▶ [Problem to solve]: How many lines in the listing below contain the string "Where"? Case matters. Reply with the number alone.

---------- Materials provided ----------

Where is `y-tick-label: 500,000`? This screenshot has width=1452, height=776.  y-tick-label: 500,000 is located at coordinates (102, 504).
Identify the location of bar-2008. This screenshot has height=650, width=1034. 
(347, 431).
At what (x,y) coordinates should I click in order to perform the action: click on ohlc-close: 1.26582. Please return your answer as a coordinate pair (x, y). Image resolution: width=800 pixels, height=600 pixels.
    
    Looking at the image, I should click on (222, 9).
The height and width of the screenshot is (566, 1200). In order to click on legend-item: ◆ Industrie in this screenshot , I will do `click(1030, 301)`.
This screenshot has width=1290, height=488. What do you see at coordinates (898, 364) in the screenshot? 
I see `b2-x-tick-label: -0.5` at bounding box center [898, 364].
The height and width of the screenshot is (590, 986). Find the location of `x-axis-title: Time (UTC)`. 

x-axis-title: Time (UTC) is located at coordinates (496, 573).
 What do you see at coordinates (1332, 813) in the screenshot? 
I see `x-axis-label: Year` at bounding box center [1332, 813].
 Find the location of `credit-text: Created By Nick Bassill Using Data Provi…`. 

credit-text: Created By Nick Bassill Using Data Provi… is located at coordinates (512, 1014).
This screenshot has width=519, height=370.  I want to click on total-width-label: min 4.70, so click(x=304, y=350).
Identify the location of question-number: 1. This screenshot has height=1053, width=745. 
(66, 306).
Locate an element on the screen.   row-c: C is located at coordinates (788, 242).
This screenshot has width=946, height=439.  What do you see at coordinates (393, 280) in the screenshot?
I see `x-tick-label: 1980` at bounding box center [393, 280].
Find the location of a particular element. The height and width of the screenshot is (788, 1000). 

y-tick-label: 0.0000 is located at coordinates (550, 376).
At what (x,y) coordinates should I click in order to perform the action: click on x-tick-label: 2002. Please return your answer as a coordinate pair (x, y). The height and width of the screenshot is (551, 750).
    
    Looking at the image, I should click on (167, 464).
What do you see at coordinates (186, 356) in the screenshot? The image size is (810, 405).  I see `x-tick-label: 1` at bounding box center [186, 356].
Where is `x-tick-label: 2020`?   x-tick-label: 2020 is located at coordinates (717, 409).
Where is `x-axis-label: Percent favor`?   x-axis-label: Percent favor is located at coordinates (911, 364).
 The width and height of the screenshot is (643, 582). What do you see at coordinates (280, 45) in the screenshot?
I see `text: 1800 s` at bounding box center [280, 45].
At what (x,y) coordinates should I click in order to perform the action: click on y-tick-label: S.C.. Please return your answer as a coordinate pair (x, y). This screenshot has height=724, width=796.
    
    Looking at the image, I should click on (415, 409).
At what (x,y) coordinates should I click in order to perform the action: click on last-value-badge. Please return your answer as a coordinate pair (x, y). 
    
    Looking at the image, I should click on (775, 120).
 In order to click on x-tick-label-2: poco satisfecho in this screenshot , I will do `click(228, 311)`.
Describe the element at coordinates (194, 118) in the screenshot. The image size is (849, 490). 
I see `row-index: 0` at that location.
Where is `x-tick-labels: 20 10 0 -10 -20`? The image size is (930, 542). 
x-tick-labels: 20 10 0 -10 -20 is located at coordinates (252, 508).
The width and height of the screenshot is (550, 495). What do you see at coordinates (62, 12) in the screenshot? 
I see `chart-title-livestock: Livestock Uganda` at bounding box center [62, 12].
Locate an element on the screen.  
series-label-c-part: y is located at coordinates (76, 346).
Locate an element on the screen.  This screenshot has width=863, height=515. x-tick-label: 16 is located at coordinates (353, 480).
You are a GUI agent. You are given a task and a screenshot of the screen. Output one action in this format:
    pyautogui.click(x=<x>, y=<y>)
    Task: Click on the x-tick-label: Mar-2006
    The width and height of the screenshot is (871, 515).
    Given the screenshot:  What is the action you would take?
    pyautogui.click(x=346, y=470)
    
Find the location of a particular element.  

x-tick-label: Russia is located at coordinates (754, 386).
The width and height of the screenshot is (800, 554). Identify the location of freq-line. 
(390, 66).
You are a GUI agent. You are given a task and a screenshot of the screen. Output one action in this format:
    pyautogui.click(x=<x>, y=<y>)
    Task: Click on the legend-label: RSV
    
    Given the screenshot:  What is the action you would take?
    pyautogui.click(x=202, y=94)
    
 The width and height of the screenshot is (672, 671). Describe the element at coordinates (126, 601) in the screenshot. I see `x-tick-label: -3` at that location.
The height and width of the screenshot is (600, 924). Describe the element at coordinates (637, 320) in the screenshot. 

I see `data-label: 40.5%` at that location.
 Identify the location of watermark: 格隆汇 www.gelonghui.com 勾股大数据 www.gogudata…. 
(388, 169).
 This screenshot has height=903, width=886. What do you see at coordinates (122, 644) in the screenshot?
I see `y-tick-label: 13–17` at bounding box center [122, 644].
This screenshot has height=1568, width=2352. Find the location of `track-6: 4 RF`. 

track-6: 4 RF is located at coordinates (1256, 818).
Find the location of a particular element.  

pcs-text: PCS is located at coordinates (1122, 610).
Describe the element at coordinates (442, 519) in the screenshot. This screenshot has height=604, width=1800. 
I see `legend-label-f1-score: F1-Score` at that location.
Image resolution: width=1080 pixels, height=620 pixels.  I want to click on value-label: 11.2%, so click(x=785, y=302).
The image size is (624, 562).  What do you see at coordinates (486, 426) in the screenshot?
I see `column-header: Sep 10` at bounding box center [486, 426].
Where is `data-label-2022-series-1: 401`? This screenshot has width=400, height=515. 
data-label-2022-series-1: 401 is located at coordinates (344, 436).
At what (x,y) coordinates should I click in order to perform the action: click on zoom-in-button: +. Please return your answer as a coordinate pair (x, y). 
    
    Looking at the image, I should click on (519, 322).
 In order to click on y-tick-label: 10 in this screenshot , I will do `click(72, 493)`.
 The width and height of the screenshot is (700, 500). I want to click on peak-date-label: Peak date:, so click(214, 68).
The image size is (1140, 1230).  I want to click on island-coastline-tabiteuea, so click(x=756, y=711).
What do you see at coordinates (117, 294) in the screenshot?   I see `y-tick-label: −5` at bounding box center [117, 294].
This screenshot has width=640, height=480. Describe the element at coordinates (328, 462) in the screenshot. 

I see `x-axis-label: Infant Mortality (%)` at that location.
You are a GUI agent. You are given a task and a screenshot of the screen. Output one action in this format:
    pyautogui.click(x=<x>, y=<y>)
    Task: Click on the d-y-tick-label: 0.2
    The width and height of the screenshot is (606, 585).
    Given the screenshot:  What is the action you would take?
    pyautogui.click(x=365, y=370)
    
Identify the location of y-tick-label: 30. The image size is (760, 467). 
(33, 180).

----------

▶ [The completed task]: 5